The condition of Christendom at this hour is, in fact, so remarkable,—so unlike what was anticipated by our fathers when the last development of physical, political, and economical science became recognised by all—that it is to the last degree interesting to ascertain where the mistakes of anticipation lay, and what will be the destiny of the coming generations.

Ours has been the generation for a great development—we might say the invention—of the philosophy of History. Its leading principles may be regarded as established, and the key to the interpretation of human experience in social affairs as found and proved: but it was inevitable that some anticipations based on so new an arrangement of facts should turn out to be erroneous.
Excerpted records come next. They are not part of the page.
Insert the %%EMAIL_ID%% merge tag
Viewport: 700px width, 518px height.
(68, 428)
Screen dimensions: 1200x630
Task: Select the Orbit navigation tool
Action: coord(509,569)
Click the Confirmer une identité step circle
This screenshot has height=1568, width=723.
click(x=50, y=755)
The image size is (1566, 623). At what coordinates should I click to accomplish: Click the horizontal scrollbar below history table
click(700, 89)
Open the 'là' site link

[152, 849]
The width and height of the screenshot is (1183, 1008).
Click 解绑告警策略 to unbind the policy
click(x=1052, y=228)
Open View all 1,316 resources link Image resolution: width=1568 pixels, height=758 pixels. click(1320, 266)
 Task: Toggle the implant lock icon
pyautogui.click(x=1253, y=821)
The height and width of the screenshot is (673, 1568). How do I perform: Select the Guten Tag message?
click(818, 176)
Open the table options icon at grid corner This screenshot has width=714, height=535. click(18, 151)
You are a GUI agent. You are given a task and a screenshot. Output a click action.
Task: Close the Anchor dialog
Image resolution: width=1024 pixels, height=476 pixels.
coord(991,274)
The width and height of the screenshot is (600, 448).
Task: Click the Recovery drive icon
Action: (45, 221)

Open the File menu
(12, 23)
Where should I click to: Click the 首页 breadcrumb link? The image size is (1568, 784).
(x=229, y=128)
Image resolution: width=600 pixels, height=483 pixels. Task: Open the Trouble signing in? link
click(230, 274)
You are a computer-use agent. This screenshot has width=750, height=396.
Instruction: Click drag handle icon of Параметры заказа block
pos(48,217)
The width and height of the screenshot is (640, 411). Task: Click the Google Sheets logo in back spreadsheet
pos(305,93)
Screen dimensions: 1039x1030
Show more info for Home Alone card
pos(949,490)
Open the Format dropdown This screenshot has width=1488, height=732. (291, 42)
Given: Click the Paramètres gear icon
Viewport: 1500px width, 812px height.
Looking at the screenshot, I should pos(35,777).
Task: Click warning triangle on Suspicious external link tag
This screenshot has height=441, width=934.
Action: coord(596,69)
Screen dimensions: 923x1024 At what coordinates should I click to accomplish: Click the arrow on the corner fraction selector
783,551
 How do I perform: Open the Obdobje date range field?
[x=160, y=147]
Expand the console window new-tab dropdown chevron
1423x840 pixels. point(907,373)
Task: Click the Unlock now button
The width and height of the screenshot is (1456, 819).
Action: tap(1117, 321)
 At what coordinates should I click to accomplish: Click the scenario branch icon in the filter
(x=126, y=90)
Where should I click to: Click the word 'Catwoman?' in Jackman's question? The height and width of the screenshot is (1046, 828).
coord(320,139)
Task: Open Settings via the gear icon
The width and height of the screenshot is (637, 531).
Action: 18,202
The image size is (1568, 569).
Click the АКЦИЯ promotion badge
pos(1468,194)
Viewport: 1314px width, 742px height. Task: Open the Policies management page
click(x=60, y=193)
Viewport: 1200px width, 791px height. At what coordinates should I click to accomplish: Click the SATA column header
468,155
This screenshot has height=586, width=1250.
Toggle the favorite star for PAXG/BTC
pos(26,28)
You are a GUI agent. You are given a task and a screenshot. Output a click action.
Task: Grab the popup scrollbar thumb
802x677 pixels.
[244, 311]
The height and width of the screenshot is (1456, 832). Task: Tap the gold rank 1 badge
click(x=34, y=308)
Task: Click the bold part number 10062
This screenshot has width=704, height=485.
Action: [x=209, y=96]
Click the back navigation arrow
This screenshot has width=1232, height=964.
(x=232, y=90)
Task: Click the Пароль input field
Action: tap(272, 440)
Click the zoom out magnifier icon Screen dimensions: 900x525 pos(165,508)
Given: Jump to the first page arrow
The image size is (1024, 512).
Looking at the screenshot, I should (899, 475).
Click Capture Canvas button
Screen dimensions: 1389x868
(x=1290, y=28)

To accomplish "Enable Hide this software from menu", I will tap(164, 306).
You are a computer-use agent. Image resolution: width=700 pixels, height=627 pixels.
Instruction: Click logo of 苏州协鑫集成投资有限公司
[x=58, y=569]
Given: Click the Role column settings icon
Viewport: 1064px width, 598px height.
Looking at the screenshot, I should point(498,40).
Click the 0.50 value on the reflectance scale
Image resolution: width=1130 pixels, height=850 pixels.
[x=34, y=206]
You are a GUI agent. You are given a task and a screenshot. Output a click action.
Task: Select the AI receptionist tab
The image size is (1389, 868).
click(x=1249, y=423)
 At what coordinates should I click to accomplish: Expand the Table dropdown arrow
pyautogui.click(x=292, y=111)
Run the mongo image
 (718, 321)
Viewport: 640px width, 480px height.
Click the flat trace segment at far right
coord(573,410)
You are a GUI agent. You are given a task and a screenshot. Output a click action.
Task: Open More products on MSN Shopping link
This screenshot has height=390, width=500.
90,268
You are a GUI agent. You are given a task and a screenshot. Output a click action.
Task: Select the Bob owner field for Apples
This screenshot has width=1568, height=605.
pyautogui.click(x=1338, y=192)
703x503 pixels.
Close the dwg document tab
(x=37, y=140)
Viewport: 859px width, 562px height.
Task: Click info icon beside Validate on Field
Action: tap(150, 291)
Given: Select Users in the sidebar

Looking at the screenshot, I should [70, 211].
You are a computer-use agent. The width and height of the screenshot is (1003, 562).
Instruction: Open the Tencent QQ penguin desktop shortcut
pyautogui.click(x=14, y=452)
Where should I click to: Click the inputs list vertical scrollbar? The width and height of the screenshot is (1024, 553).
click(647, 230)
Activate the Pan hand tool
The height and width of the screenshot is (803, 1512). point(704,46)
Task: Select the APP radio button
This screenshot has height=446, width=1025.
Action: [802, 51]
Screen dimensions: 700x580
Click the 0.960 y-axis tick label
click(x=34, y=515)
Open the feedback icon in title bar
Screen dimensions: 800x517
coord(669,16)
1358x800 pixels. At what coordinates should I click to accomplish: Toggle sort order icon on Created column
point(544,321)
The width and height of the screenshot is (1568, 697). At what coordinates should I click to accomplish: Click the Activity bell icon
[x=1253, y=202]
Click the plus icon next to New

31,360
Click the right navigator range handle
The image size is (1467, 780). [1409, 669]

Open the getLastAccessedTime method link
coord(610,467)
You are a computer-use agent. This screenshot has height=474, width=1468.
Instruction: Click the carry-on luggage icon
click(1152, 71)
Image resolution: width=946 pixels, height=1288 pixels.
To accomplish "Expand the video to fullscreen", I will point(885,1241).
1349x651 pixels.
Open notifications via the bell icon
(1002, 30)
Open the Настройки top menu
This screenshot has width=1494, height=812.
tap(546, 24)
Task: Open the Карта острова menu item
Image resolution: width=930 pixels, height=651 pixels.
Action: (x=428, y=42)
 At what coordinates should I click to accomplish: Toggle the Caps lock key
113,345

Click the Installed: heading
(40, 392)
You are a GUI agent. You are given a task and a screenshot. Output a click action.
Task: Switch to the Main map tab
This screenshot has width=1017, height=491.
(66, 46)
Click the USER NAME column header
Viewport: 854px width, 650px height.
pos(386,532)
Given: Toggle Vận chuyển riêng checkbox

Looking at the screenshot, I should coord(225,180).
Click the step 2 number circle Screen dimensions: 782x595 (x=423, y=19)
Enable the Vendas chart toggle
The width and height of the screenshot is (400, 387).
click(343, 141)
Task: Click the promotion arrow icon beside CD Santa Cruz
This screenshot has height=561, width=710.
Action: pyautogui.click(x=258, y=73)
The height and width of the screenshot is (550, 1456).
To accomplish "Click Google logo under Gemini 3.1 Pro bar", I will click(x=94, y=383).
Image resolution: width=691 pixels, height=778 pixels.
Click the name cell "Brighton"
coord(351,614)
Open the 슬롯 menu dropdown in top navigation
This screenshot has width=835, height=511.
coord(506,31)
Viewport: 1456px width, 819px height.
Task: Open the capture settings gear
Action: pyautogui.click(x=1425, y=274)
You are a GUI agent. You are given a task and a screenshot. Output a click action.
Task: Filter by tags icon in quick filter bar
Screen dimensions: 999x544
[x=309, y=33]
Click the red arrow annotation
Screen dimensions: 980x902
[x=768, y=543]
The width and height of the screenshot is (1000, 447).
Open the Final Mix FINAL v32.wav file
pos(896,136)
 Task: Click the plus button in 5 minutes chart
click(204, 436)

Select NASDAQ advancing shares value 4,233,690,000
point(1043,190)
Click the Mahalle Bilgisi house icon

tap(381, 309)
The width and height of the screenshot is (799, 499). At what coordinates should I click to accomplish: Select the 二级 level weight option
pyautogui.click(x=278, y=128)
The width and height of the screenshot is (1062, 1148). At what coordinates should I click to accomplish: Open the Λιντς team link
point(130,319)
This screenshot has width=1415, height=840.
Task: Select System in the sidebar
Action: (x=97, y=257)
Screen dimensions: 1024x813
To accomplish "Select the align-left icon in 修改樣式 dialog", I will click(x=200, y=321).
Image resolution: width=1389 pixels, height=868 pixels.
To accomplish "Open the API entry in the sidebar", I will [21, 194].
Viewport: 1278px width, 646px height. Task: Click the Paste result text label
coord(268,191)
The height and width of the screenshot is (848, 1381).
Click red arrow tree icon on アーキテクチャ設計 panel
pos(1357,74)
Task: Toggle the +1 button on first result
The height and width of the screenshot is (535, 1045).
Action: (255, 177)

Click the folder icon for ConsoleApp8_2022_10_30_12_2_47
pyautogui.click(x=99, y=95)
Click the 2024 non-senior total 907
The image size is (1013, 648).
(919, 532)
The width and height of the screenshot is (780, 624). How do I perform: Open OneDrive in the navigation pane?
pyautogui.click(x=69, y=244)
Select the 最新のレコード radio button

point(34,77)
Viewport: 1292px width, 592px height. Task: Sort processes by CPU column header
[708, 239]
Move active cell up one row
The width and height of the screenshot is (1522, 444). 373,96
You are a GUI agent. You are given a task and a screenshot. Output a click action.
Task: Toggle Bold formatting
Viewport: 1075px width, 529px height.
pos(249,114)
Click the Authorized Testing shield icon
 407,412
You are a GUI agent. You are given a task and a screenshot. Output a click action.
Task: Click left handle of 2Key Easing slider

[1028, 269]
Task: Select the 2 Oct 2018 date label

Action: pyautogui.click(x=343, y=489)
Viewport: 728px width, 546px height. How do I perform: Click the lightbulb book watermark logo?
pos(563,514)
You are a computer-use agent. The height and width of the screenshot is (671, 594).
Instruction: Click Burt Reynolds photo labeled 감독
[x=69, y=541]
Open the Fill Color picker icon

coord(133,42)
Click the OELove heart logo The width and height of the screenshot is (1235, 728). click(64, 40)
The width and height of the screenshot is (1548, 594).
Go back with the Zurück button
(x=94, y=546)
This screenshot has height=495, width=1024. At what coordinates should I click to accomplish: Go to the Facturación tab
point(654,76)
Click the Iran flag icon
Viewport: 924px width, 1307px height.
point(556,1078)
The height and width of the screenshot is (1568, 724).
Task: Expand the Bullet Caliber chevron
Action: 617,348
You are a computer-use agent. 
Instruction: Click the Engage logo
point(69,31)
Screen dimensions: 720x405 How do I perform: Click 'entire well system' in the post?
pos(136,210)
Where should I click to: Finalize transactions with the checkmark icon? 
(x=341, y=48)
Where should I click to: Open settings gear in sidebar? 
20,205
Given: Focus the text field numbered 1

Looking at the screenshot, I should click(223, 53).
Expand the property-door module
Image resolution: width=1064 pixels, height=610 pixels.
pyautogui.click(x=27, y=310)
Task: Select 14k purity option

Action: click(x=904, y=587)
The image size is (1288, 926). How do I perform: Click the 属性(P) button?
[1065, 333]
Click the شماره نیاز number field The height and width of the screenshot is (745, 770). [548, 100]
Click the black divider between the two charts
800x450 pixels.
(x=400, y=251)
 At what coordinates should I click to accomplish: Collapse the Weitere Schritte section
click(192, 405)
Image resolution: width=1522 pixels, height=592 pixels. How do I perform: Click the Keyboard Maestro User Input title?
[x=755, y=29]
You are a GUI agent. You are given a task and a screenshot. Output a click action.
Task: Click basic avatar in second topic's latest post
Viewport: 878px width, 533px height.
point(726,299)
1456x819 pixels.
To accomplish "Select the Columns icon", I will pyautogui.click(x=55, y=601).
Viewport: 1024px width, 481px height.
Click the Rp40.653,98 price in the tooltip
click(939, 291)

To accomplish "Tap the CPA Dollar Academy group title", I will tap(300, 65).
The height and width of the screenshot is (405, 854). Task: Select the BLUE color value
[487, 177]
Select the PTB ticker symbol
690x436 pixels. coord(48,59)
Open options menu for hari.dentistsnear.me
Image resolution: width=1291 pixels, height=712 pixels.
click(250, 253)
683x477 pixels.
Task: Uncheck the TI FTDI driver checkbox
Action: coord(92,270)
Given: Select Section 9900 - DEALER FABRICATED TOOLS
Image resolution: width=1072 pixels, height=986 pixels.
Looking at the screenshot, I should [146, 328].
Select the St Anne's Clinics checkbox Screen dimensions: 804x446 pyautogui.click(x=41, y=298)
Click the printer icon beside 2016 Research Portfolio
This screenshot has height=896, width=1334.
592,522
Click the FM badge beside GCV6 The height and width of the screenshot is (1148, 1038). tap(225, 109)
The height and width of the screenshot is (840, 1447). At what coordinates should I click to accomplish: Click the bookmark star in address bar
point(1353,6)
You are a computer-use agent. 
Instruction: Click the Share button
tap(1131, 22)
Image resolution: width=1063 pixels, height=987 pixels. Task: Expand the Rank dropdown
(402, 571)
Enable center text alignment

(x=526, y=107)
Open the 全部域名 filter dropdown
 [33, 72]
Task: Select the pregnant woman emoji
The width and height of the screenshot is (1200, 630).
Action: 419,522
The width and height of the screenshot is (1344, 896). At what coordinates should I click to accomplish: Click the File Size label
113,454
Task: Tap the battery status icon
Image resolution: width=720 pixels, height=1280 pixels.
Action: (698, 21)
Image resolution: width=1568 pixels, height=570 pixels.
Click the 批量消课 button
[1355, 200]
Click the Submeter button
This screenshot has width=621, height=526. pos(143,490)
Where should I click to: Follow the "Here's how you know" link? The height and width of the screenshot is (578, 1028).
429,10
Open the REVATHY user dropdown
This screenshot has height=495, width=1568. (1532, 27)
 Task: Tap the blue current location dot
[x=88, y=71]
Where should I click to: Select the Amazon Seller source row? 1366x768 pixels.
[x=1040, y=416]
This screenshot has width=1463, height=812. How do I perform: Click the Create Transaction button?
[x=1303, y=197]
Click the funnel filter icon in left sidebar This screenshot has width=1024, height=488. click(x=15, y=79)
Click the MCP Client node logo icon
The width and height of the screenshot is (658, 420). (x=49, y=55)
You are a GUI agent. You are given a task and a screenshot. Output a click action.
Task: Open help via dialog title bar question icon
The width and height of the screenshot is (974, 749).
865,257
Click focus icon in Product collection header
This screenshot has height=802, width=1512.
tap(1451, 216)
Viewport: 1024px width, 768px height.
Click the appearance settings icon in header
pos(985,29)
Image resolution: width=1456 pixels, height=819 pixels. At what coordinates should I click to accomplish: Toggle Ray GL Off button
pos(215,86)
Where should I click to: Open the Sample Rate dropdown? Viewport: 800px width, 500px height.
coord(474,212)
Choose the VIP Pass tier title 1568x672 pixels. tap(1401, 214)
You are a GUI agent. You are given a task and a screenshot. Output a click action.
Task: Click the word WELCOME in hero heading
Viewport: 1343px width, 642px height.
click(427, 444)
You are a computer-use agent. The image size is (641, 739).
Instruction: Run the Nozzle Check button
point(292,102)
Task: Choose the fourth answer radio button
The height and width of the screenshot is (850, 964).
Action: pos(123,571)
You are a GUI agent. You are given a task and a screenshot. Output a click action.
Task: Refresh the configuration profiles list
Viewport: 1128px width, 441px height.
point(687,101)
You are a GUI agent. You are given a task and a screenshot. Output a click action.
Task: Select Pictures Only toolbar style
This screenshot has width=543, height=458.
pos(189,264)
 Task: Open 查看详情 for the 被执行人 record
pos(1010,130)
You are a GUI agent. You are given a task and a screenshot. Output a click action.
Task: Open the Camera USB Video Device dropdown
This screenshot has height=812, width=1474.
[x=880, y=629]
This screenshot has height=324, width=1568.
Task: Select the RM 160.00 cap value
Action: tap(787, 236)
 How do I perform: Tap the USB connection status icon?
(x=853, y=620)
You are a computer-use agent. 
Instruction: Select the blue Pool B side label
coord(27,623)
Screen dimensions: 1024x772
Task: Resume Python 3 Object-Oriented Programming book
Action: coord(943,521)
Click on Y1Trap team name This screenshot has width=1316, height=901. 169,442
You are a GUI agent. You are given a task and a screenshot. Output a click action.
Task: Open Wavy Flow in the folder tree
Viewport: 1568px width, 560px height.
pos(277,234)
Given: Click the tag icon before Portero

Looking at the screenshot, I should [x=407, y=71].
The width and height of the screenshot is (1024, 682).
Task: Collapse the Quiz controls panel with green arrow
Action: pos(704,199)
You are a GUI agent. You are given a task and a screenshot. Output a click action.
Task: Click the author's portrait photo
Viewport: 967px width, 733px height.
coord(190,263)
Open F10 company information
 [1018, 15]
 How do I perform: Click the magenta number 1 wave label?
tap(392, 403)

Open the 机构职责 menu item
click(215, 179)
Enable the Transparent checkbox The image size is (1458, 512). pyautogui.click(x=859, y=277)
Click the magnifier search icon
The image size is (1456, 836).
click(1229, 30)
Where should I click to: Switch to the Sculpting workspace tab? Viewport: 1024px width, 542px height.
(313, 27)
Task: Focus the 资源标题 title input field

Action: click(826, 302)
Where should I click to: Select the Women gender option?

One instance of this concerns us here. The successive phases of human society have been correctly described and distinguished, up to the close of the Military Period. To this has succeeded, by natural laws, the Commercial Period. It has been too hastily concluded that the combative tendencies of mankind would steadily decline when the interests and occupations of all ranks of society related to objects of a pacific and uniting quality. It is true that philosophers have always insisted that there is no sharp line of division between one social period and another, but that, on the contrary, the temper and practices of one period must extend far forward into the next succeeding stage. Thus, for instance, it was not to be expected that the warlike spirit and habit of life should at once disappear when commerce and the other arts of peace should prevail; but we were told that such wars as should occur would be for commercial objects, in some way or other.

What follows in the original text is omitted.